TIP: Want leaves but don’t have access to any? Check with your local community gardens which usually encourage residents to bring their bags of leaves to add to compost piles. 

What To Do With Dead Leaves

Most of the tips are all focused on feeding the soil. Because our country’s farmlands have been stripped of so many nutrients, much of the produce we buy is no longer as full of vitamins and minerals as it used to be. Thus the incentive to grow your food is stronger than ever. And by using the free resources you already have, in a very short period of time and with little monetary investment, you could be filling your table week after week with homegrown goodness. So, no more plastic garbage bags of leaves tossed into the millions of trash heaps across our country. It’s time to turn over a new leaf and get started making soil ready to feed yourself, your family, your friends, or your local community! 

Compost

With your produce scraps and some autumn leaves you are on your way to making delicious home compost. It is truly satisfying to witness what was once thought of as a garage turn into the foundation for a food-hardy garden. 

Mulch For Flowers & Veggies

Leaf litter doesn’t need to be composted to be absorbed and to be a beneficial ingredient to your flower beds and vegetable gardens.

  • Leave an opening for your crop to sprout and spread leaves all over the rest of your plant beds. You can pile the leaves up to four inches deep to make a cozy 
  • For a winter blanket to protect plant roots, add about a four-inch pile. 

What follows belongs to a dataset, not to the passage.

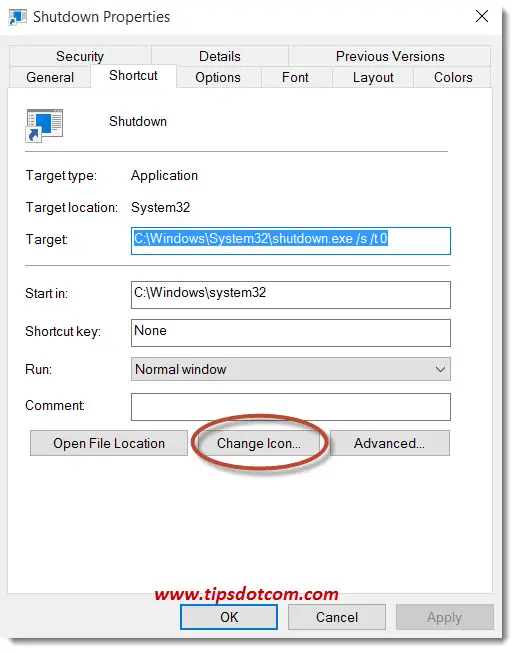Open Advanced shortcut settings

TIP: Crush leaves with a lawn mover to make a finer mixture so they won’t blow off garden beds. Or you can water the plants over the cold periods and the leaves will decay.

Mulch For Lawns

If you simply mow over all the fallen leaves on your lawn, you’ll actually be creating a good source of food for your lawn. Give it try, you’ll be happily surprised!

Root Vegetable Storage

  • If you practice storing your root vegetable crops through the winter (such as in a cool basement), dry autumn leaves are great insulation for keeping the produce fresh all season long.
  • The same goes if your root veggies are still in the ground; with proper leaf coverage you can harvest through the winter spell.

Feed Wildlife

Our earth’s pollinators love a good cozy hangout for winter and piles of dead leaves make ideal housing for these critters.

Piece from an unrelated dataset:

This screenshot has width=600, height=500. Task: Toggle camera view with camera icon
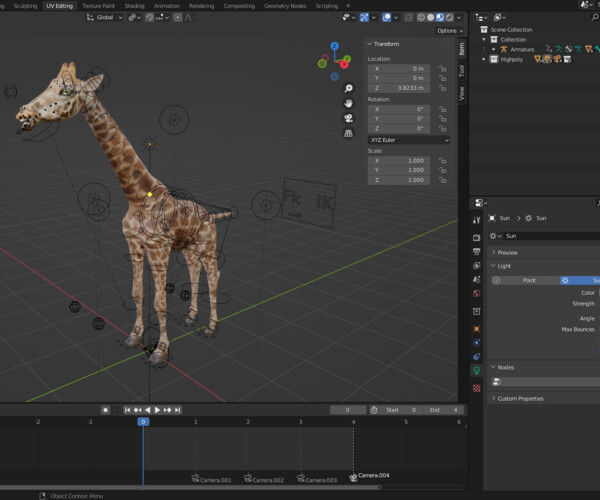point(348,118)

  • Snails, butterflies, bees, moths, snails, spiders, and many other arthropods take cover from the cold and from predators in this debris.
  • A queen bumble bee will burrow about two inches into the ground to hibernate for winter, while she relies on leaf refuse to keep her insulated. 
  • Have you ever seen a butterfly cocoon disguised as a dry leaf? They are quite ingenious in this way and stay protected as they hibernate as well through the winter.

Fall Decorations

The ruby red, fiery oranges, saucy yellows, juicy violets, and earthy browns are all the kaleidoscope of colors your autumn leaves fill. Catch some of these gorgeous gems when at their color peaks and perverse them for home decorating projects during the autumn season.

  • Collect any fallen branches, place them in a large pot or vase and add a strand of mini twinkle lights.
  • Iron individual leaves between sheets of wax paper to seal and protect them. Once frozen in time, you can now do many artsy projects with those leaves -punch holes to hang and make a garland; cut out and drape onto wood branches, or just use fresh colorful leaves spread down a table runner for a seasonal centerpiece.

Summary

Hopefully, you are looking at those piles of autumn leaves in a different light now. Who knew they were such a rich resource of nutrients for us, our soil, our flowers, and our gardens? By using them for composting, soil-enriching, and other nature-enhancing projects, not only are we keeping free quality material out of landfills but we’re also taking part in a sustainable process that helps our entire ecosystem.